*Excerpted text*
Growing up around what were to become some of the biggest names in the current UK music scene, Gray continued to build her craft. She would bunk off Parliament Hill school to attend out of school music classes at places like the Roundhouse.“I didn’t like school, nothing against Parliament Hill, I just didn’t like school at all. I thought: I’m not sitting outside smoking, i’m not chasing after boys, I just want to do my music. My mum wasn’t very happy but she supported me.”

The Roundhouse was where she met now highly successful Plan B- who was to become a life-long friend. Gray even supported him on a tour of woodlands around the UK. “I loved his music and he loved my singing and we just liked to do things together.” He recently gave her a lizard, because he was on tour and couldn’t look after it. “he thought it was a boy and called it Razor. We had it checked and it turns out it is a girl. I thought ‘I can’t call a girl Razor’ my little brother, he’s seven and decided to name it Lizzy.” She can also call X-Factor judge Tulisa a friend, after they met when Kilburn based Tulisa contacted Gray about her dog’s injections when they were teenagers. “I’d always heard there was another girl locally who sings and she’d heard about me but we never met. I’m animal mad, so she knew to call me to ask advice about her dog. We ended up just chatting. We are the same star sign- Cancerians.”

“All my peers are in the charts. It’s kinda weird but exciting, we have all been working and I have seen the struggle for all of them. I have seen when they weren’t getting radio play, when they weren’t having music videos on the TV. I think that what they are doing is a big achievement for the UK as a whole.”

*Instructions*
• A. In the article about Gray, where did she meet Plan B?
• B. Extend the article about Gray by writing what comes after its last sentence.
The data that follows comes from a separate source.

*Source data*
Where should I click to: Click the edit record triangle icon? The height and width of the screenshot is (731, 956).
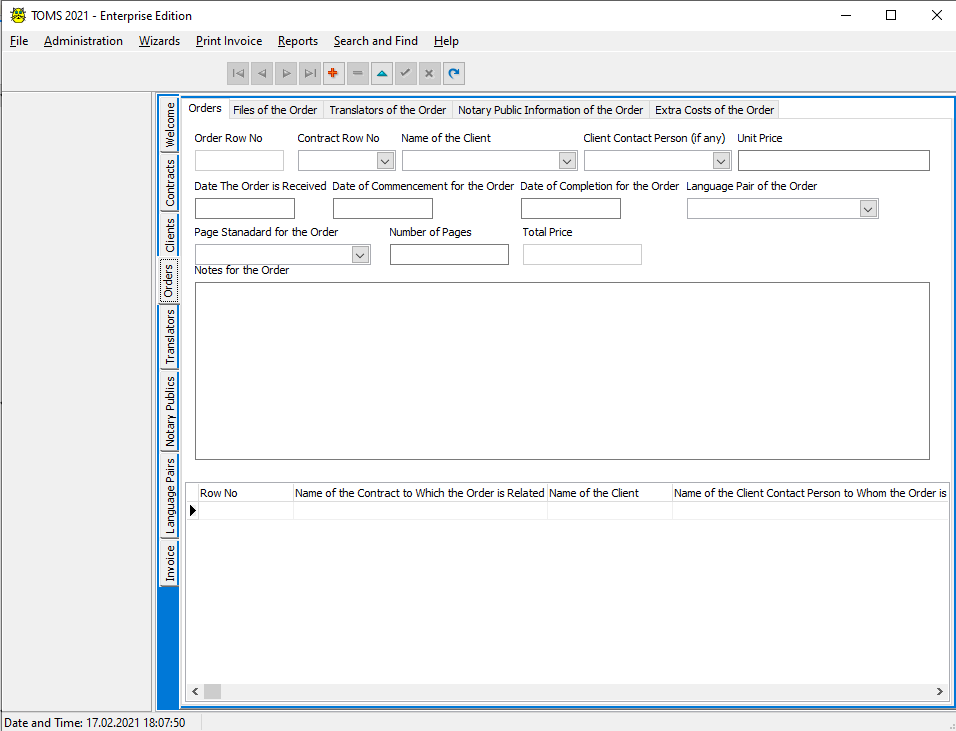(x=382, y=73)
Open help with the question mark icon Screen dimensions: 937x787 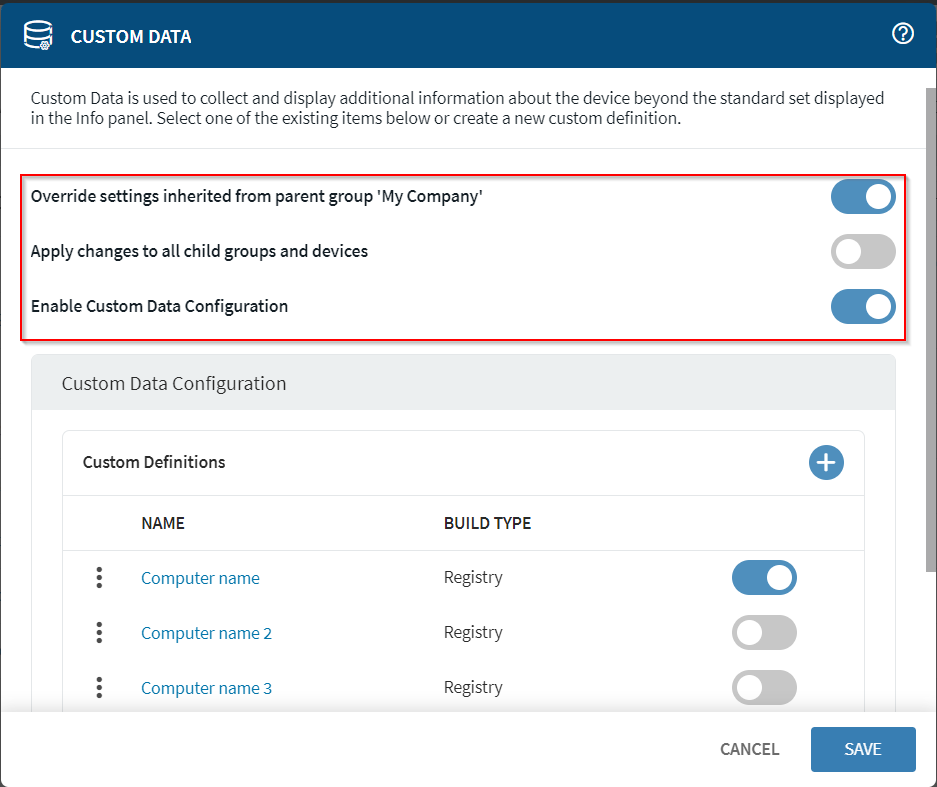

*Activity answers*
• A. She met him at the Roundhouse.

• B.
Ten years later Gray has just released her own first album, under her stage name Ny, released on her own record label in partnership with Crooked Vinyl. “I set up my own label because I feel that if you are going to be part of an industry you should at least own part of it and be in it. “ She set it up in 2010 when she was 21. “I had it there simmering for when I had my album finished really.”

Music was there from the beginning for Gray. Her first vinyl was Yaz- The Only Way is Up, a neat new record to add to the collection of her parents that she was influenced by daily. Her part home-schooling as a young child also helped. “We played percussion and I learned the clarinet. My sister played the violin, we called her the squeak machine. My mum wanted us to really understand the world properly and have a proper education. She didn’t want us to be tainted, she wanted us to have open minds.She would make sure we’d go to every free art gallery, festival, protests and everything- if it was free we would be there.”

With a host of star friends and a new album out, does she ever feel pressure to succeed? “You definitely get temporary periods where you think oh my god it is taking ages or it is going slow. I just think i want to have music that is remembered ten years from now and if it takes a bit longer that’s OK. If you listen to Bob Marley, he’s still relevant now. To me that means more.”